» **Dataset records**
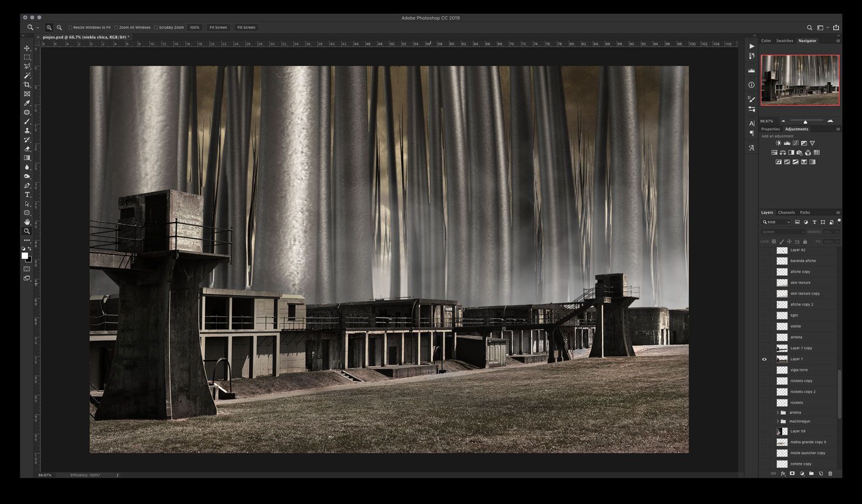
Task: Click the zoom out magnifier option
Action: click(x=59, y=28)
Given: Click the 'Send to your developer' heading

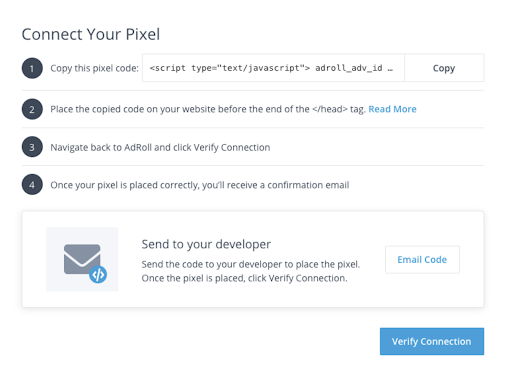Looking at the screenshot, I should [206, 244].
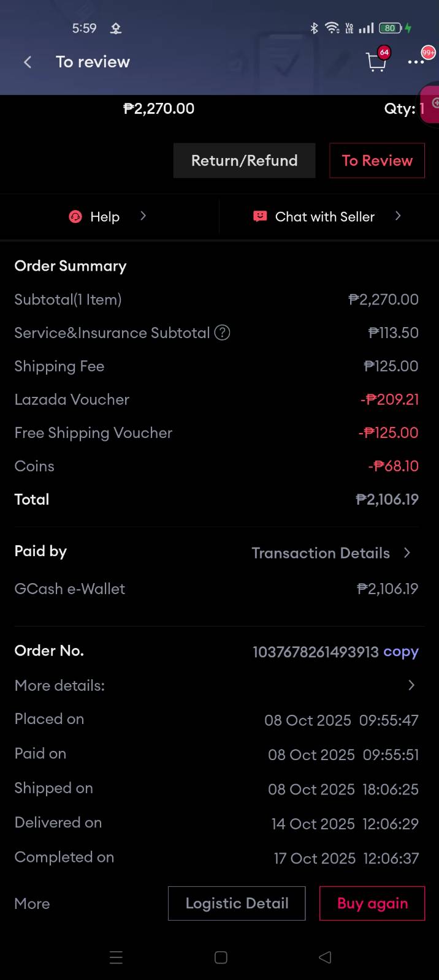Open Transaction Details arrow
This screenshot has height=980, width=439.
[x=407, y=553]
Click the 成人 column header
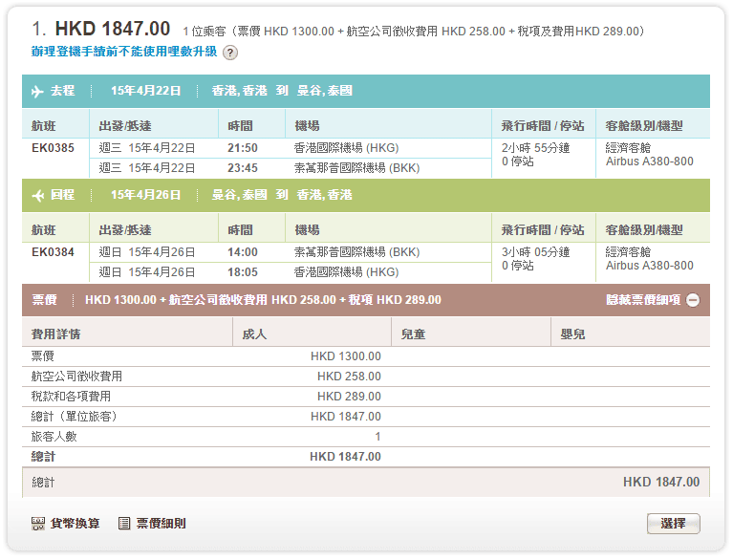The height and width of the screenshot is (560, 733). tap(254, 334)
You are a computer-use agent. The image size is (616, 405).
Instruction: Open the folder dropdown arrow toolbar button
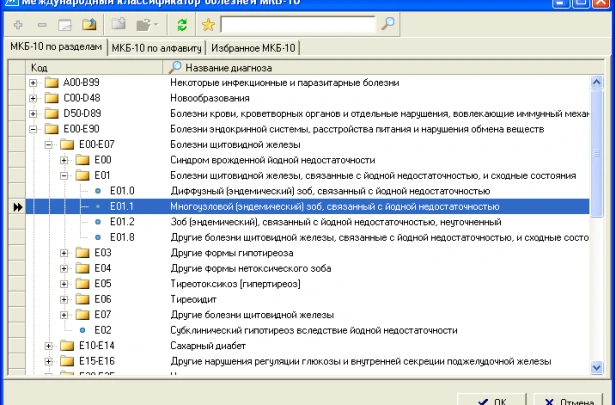[147, 25]
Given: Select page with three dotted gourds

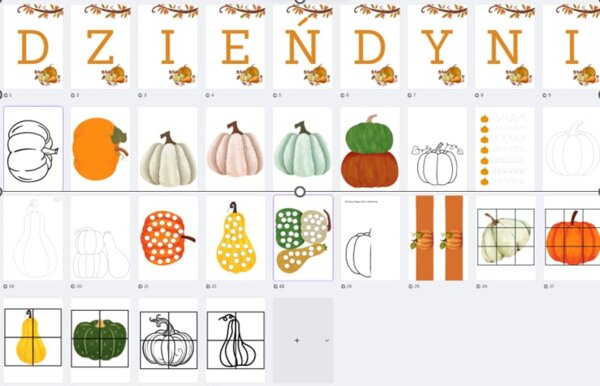Looking at the screenshot, I should (303, 238).
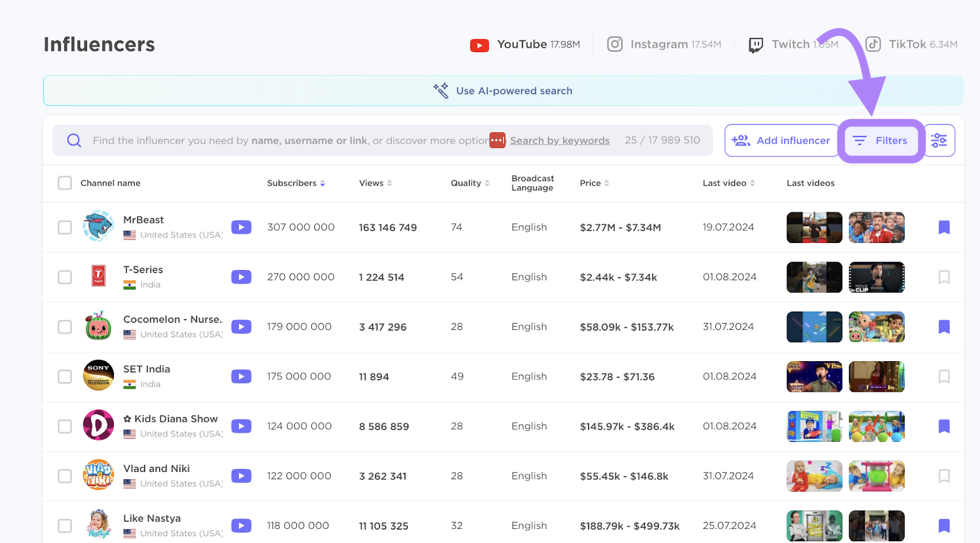980x543 pixels.
Task: Sort by Subscribers column arrow
Action: point(323,183)
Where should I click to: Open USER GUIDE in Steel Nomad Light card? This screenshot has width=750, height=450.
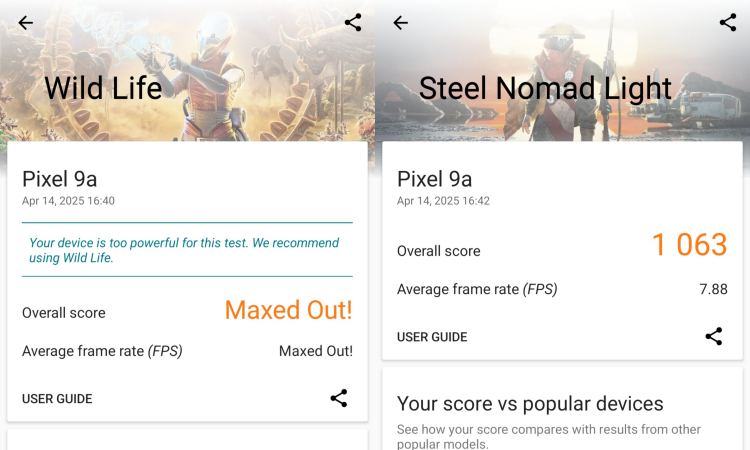click(432, 337)
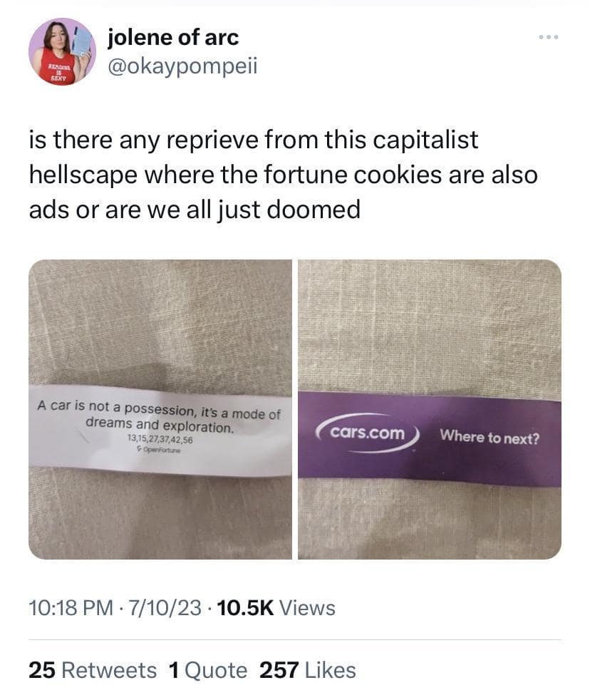
Task: Click the Where to next? slogan
Action: coord(489,436)
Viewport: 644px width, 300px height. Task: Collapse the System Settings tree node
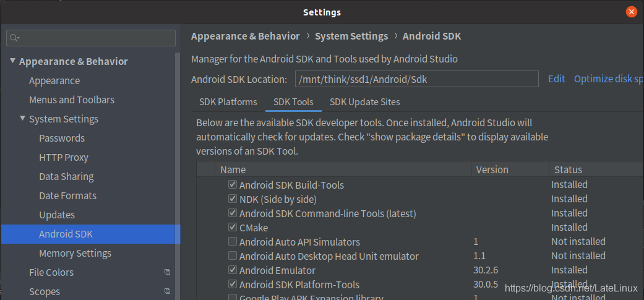click(x=23, y=119)
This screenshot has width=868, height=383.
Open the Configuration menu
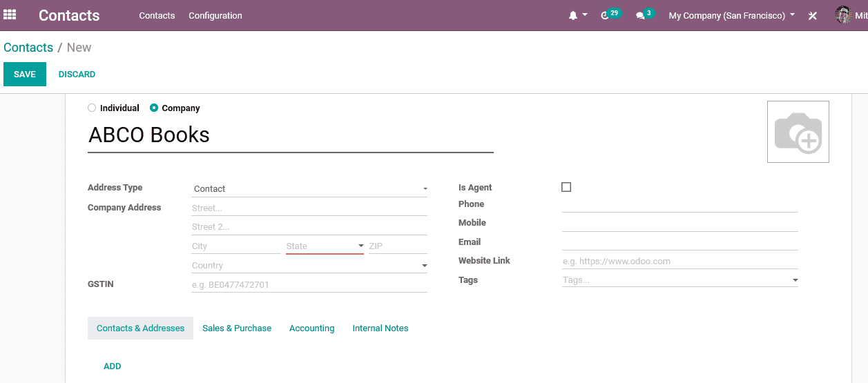(x=215, y=15)
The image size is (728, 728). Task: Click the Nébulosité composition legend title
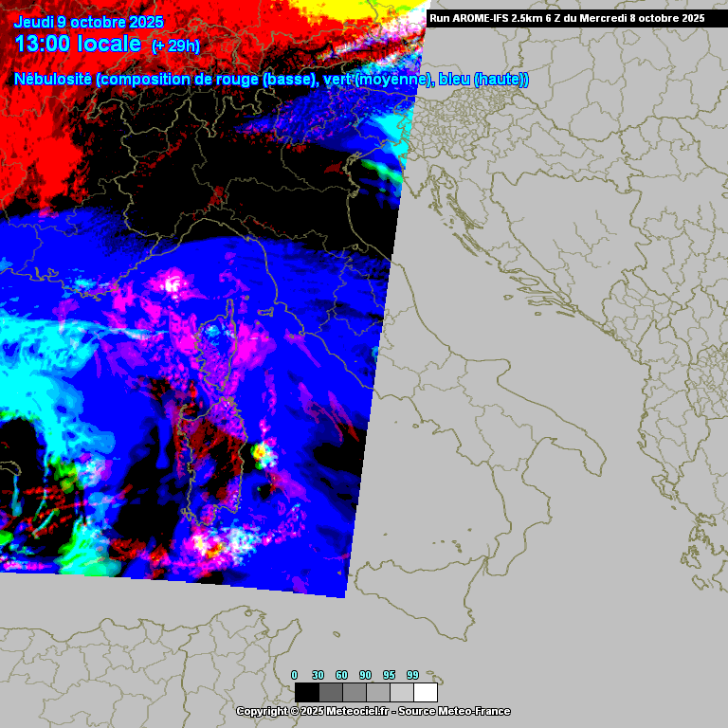(271, 80)
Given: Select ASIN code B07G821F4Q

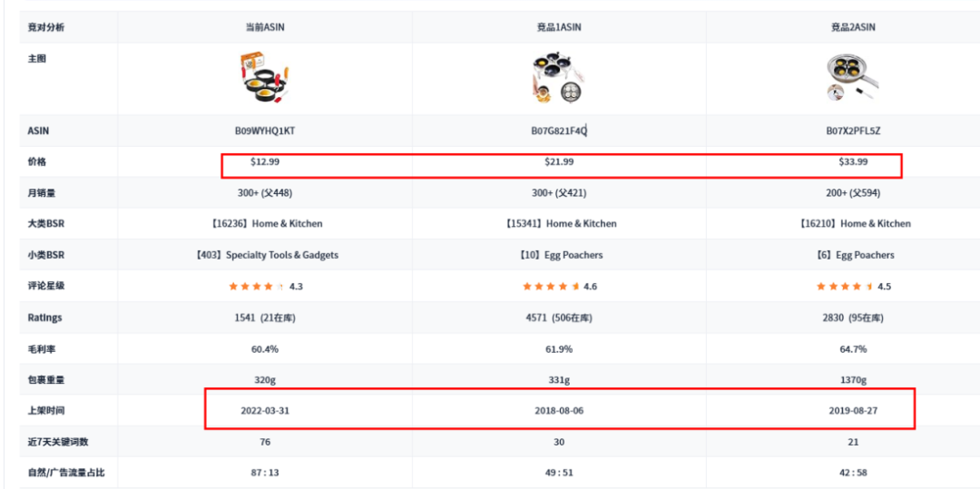Looking at the screenshot, I should click(x=559, y=131).
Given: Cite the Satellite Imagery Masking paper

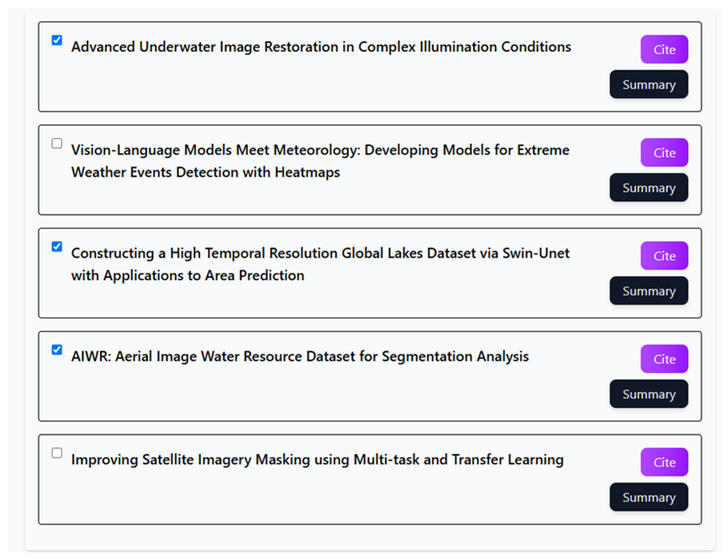Looking at the screenshot, I should (x=664, y=462).
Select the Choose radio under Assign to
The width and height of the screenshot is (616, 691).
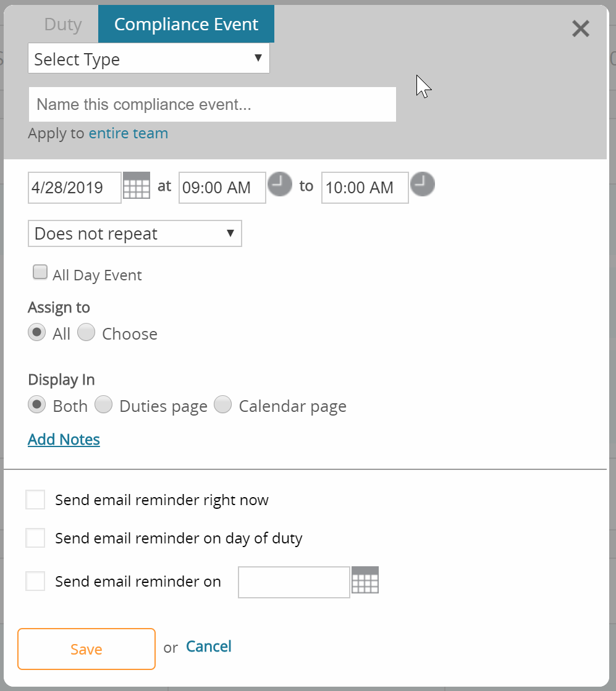click(86, 332)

» **TASK DIRECTIONS**
In the answer, give only the lines from the one containing "Viewport: 644px width, 300px" through the end of the records above, each reproduced exactly. Include no pictures.

» **ANSWER TO THIS EXERCISE**
Viewport: 644px width, 300px height. Task: Collapse the System Settings tree node
click(x=23, y=119)
This screenshot has width=868, height=383.
Open the Configuration menu
(x=215, y=15)
The image size is (728, 728). Task: Click the Nébulosité composition legend title
(271, 80)
Given: Select ASIN code B07G821F4Q

Looking at the screenshot, I should click(x=559, y=131).
Given: Cite the Satellite Imagery Masking paper

Looking at the screenshot, I should (x=664, y=462).
Select the Choose radio under Assign to
The width and height of the screenshot is (616, 691).
click(86, 332)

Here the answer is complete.